--- start of Data entries ---

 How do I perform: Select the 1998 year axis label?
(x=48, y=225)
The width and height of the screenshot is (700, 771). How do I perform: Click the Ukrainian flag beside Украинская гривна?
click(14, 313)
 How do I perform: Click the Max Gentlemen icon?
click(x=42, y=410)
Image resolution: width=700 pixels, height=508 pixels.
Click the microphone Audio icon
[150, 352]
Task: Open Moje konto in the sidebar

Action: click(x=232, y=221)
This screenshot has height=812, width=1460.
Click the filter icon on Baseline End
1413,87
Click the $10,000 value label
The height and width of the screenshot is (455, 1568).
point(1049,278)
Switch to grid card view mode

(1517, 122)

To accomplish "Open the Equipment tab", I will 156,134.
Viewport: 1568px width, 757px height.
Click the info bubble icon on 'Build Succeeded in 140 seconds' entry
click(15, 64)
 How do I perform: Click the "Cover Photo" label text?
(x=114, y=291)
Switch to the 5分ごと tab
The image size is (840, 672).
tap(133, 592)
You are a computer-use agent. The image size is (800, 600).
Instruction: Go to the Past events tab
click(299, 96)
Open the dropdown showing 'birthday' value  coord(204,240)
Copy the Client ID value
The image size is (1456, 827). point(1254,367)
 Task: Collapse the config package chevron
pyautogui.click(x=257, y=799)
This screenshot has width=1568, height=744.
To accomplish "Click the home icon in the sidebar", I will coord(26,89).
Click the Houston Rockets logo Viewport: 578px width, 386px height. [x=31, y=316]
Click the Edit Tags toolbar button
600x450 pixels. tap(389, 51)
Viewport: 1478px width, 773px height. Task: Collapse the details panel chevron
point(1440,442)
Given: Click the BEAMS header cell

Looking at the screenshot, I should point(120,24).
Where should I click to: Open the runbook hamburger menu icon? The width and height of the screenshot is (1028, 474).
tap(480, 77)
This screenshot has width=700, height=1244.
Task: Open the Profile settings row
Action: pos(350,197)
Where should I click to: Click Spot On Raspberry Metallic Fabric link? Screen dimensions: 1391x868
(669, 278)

--- end of Data entries ---

### The exercise
Rewrite the items that begin at the line containing "Task: Open Moje konto in the sidebar" and end after the line containing "(1517, 122)", keeping every line, requests included. Multiply each coordinate in the answers by 1.2 and round it to a whole number, with halves rounded up.

### Output of the task
Task: Open Moje konto in the sidebar

Action: click(x=278, y=265)
This screenshot has height=812, width=1460.
Click the filter icon on Baseline End
1696,104
Click the $10,000 value label
The height and width of the screenshot is (455, 1568).
point(1259,334)
Switch to grid card view mode

(1820, 146)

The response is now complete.